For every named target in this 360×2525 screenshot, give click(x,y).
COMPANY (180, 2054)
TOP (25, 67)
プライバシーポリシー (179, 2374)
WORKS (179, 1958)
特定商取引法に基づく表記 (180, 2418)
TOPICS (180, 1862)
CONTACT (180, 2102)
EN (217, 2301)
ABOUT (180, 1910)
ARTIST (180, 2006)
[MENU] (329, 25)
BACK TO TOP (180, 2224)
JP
========
> ACTIVITY: Starting at the line that contains "WORKS (179, 1958)", copy each line exactly through the end of the listing above. Include that first line and the last one, and add nothing.

> WRITTEN ANSWER:
WORKS (179, 1958)
特定商取引法に基づく表記 (180, 2418)
TOPICS (180, 1862)
CONTACT (180, 2102)
EN (217, 2301)
ABOUT (180, 1910)
ARTIST (180, 2006)
[MENU] (329, 25)
BACK TO TOP (180, 2224)
JP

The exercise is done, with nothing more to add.